I was amazed to see that Denmark will not permit the addition of nutrients to breakfast cereals (Kellogg's cuts sugar to placate critics, August 13). In Britain, government surveys have repeatedly shown that teenage diets, especially for girls, are alarmingly deficient in calcium and iron.
The addition of these minerals to bread and breakfast cereals plays an important part in ensuring our dietary intake is sufficient.
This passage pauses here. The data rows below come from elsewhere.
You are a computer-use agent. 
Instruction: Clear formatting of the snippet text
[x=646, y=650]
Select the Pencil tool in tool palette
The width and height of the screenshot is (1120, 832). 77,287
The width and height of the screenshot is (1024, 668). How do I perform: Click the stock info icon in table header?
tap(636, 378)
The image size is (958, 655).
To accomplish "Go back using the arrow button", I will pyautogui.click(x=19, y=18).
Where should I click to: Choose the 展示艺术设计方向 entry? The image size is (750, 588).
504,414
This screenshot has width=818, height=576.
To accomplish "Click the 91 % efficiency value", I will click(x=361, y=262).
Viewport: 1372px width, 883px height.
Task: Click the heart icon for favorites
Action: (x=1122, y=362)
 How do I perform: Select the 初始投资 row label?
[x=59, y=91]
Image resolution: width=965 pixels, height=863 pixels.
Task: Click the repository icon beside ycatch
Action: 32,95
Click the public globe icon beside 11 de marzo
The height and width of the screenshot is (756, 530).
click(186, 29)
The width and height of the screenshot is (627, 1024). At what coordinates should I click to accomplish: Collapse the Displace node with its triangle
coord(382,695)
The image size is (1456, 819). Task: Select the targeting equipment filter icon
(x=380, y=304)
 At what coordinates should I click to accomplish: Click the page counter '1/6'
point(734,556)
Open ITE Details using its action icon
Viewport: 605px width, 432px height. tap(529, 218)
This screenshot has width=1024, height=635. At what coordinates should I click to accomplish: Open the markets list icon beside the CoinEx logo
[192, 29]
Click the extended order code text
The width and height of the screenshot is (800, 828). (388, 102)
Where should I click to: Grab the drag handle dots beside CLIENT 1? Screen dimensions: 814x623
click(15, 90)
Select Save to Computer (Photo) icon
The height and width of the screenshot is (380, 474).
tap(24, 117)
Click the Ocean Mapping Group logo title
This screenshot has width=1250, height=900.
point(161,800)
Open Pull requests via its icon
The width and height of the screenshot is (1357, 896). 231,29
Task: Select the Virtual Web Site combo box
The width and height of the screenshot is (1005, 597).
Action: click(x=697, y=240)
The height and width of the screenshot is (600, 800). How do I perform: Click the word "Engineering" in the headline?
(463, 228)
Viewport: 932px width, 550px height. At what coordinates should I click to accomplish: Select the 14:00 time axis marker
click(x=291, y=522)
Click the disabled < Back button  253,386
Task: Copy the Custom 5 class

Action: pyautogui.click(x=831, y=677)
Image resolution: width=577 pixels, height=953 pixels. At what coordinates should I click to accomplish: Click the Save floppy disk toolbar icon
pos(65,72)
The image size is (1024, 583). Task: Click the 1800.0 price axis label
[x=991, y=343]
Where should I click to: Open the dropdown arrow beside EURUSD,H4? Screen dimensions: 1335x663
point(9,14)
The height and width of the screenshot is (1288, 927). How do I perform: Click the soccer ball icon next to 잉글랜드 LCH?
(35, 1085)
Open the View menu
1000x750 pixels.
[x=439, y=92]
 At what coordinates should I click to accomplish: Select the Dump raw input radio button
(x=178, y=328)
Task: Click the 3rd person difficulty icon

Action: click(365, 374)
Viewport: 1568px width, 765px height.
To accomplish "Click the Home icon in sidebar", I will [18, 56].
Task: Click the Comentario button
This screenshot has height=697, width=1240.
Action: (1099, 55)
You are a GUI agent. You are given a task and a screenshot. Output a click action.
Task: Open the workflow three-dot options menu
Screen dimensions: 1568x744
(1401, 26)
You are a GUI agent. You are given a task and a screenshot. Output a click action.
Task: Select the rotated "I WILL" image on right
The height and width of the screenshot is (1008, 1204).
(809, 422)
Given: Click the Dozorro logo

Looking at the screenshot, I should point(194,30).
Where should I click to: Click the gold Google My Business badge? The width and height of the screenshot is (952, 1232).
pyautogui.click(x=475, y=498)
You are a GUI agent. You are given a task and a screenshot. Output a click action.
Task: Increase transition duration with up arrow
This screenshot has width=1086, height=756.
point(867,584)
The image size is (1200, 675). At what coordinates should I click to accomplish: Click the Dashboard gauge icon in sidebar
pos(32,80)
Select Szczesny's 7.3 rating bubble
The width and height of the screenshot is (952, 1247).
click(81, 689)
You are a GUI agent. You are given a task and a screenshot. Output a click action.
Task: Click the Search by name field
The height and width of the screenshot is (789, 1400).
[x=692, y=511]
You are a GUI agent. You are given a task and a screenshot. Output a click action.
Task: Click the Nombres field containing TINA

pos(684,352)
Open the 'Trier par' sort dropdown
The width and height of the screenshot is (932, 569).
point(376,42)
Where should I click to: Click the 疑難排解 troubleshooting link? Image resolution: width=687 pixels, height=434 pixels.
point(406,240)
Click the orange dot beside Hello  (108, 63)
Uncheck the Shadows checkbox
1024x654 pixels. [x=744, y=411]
Teenagers should be encouraged to eat more of these cereal-based foods, which also provide significant amounts of dietary fibre.
Alexander Waugh
Director, Grain Information Service
The frosty news over Kellogg's reduced sugar initiative ought to provide a timely reminder that industrial sugar is a dangerous commodity that profitably services more than just "cereal offenders". In its six centuries of global expansion, there has never been anything "natural" about pure sucrose, other than the ironic fact that although there has never been a biological need for the white stuff, it was and is, according to the Cuban anthropologist Fernando Ortiz, "capitalism's favourite child".
It has become, in its indirect and ubiquitous forms, very much part of the natural architecture of fast foods and processed profits.
Wealth, not health, has been the driver throughout its infamous history, but if we could harness the formidable pester power of our kids then Kellogg's might only be the first of many big food giants slain by the financial health warning that industrial sugar is ultimately poison.